_Work instruction:_
Could you restate the whole listing word for word?

*** Block opens ***

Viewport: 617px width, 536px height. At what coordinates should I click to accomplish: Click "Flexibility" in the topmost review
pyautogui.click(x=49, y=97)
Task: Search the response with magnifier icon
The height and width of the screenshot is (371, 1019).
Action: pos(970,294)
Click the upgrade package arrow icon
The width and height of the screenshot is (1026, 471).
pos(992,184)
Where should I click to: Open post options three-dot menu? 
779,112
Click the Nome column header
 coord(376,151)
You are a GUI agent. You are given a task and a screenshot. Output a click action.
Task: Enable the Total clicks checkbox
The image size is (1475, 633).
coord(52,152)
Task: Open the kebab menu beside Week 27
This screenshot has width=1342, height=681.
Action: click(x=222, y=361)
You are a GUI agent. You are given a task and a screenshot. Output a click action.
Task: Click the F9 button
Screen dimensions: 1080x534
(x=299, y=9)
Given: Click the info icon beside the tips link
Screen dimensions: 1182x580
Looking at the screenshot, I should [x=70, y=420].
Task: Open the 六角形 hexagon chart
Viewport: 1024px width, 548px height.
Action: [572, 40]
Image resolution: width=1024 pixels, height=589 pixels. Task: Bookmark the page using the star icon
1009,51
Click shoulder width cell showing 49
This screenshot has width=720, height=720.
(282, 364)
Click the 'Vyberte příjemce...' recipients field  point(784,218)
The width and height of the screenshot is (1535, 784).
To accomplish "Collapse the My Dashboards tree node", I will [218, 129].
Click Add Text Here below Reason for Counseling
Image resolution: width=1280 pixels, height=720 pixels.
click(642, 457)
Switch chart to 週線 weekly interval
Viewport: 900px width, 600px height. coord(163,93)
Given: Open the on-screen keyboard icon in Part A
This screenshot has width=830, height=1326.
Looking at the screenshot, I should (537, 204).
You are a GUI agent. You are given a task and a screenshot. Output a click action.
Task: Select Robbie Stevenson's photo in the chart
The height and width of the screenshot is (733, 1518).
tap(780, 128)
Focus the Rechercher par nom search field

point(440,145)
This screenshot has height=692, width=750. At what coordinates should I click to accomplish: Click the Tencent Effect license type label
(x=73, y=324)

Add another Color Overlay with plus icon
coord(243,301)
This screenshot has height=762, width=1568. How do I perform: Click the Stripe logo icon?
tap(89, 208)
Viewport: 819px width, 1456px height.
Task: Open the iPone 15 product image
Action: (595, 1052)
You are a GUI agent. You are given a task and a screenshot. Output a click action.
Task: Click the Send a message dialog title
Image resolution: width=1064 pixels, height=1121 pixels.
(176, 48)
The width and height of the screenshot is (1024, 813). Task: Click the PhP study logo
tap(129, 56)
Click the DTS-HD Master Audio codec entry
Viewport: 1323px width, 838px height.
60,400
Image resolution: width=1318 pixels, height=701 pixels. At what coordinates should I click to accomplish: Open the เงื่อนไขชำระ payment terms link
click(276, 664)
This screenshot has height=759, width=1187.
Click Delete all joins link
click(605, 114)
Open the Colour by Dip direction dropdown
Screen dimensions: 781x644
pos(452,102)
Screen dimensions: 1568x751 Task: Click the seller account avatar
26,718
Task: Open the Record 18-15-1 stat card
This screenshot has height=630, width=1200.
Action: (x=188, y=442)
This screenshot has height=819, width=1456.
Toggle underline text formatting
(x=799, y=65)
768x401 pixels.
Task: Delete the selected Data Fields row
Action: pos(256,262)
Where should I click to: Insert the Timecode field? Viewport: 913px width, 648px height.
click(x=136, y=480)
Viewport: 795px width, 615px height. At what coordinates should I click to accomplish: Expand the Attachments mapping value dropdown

*** Block closes ***

_Exercise output:_
Viewport: 617px width, 536px height. At what coordinates should I click to accomplish: Click "Flexibility" in the topmost review
pyautogui.click(x=49, y=97)
Task: Search the response with magnifier icon
The height and width of the screenshot is (371, 1019).
Action: pos(970,294)
Click the upgrade package arrow icon
The width and height of the screenshot is (1026, 471).
pos(992,184)
Where should I click to: Open post options three-dot menu? 
779,112
Click the Nome column header
 coord(376,151)
You are a GUI agent. You are given a task and a screenshot. Output a click action.
Task: Enable the Total clicks checkbox
The image size is (1475, 633).
coord(52,152)
Task: Open the kebab menu beside Week 27
This screenshot has width=1342, height=681.
Action: click(x=222, y=361)
You are a GUI agent. You are given a task and a screenshot. Output a click action.
Task: Click the F9 button
Screen dimensions: 1080x534
(x=299, y=9)
Given: Click the info icon beside the tips link
Screen dimensions: 1182x580
Looking at the screenshot, I should [x=70, y=420].
Task: Open the 六角形 hexagon chart
Viewport: 1024px width, 548px height.
Action: [572, 40]
Image resolution: width=1024 pixels, height=589 pixels. Task: Bookmark the page using the star icon
1009,51
Click shoulder width cell showing 49
This screenshot has width=720, height=720.
(282, 364)
Click the 'Vyberte příjemce...' recipients field  point(784,218)
The width and height of the screenshot is (1535, 784).
To accomplish "Collapse the My Dashboards tree node", I will [218, 129].
Click Add Text Here below Reason for Counseling
Image resolution: width=1280 pixels, height=720 pixels.
click(642, 457)
Switch chart to 週線 weekly interval
Viewport: 900px width, 600px height. coord(163,93)
Given: Open the on-screen keyboard icon in Part A
This screenshot has width=830, height=1326.
Looking at the screenshot, I should (537, 204).
You are a GUI agent. You are given a task and a screenshot. Output a click action.
Task: Select Robbie Stevenson's photo in the chart
The height and width of the screenshot is (733, 1518).
tap(780, 128)
Focus the Rechercher par nom search field

point(440,145)
This screenshot has height=692, width=750. At what coordinates should I click to accomplish: Click the Tencent Effect license type label
(x=73, y=324)

Add another Color Overlay with plus icon
coord(243,301)
This screenshot has height=762, width=1568. How do I perform: Click the Stripe logo icon?
tap(89, 208)
Viewport: 819px width, 1456px height.
Task: Open the iPone 15 product image
Action: (595, 1052)
You are a GUI agent. You are given a task and a screenshot. Output a click action.
Task: Click the Send a message dialog title
Image resolution: width=1064 pixels, height=1121 pixels.
(176, 48)
The width and height of the screenshot is (1024, 813). Task: Click the PhP study logo
tap(129, 56)
Click the DTS-HD Master Audio codec entry
Viewport: 1323px width, 838px height.
60,400
Image resolution: width=1318 pixels, height=701 pixels. At what coordinates should I click to accomplish: Open the เงื่อนไขชำระ payment terms link
click(276, 664)
This screenshot has height=759, width=1187.
Click Delete all joins link
click(605, 114)
Open the Colour by Dip direction dropdown
Screen dimensions: 781x644
pos(452,102)
Screen dimensions: 1568x751 Task: Click the seller account avatar
26,718
Task: Open the Record 18-15-1 stat card
This screenshot has height=630, width=1200.
Action: (x=188, y=442)
This screenshot has height=819, width=1456.
Toggle underline text formatting
(x=799, y=65)
768x401 pixels.
Task: Delete the selected Data Fields row
Action: pos(256,262)
Where should I click to: Insert the Timecode field? Viewport: 913px width, 648px height.
click(x=136, y=480)
Viewport: 795px width, 615px height. At what coordinates should I click to accomplish: Expand the Attachments mapping value dropdown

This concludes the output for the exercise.